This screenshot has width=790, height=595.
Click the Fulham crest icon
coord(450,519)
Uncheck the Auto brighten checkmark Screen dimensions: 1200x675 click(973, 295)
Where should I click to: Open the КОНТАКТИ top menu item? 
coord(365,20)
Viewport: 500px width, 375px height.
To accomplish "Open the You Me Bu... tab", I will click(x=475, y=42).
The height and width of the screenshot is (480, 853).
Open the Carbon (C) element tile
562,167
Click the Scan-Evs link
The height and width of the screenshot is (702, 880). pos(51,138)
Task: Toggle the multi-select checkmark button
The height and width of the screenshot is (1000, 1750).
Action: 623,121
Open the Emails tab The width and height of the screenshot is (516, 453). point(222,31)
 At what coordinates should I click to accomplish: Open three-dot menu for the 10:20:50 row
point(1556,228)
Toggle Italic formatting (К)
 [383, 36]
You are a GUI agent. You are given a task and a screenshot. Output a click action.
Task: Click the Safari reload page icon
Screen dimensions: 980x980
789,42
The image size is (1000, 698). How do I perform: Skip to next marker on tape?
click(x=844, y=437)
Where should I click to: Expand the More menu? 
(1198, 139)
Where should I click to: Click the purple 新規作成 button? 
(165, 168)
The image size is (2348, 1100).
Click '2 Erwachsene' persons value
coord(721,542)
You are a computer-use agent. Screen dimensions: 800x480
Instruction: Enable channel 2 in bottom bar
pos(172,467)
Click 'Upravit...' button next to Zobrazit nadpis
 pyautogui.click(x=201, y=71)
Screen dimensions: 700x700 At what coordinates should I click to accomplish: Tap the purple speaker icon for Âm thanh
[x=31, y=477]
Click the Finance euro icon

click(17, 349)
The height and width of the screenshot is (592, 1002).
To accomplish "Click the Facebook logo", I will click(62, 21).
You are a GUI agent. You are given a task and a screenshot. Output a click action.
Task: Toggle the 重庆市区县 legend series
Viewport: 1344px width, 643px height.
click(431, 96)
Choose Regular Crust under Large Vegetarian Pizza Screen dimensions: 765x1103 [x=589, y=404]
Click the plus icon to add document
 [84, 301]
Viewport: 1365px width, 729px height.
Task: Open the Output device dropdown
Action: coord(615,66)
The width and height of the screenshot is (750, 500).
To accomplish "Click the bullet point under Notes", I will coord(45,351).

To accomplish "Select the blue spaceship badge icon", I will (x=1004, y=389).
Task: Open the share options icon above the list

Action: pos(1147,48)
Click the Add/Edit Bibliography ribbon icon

- [Task item]: Everything from the first line of the records through the line containing "The height and width of the screenshot is (480, 853)." is to be set down exactly, while later lines are left out.

- [Response below]:
This screenshot has width=790, height=595.
Click the Fulham crest icon
coord(450,519)
Uncheck the Auto brighten checkmark Screen dimensions: 1200x675 click(973, 295)
Where should I click to: Open the КОНТАКТИ top menu item? 
coord(365,20)
Viewport: 500px width, 375px height.
To accomplish "Open the You Me Bu... tab", I will click(x=475, y=42).
The height and width of the screenshot is (480, 853).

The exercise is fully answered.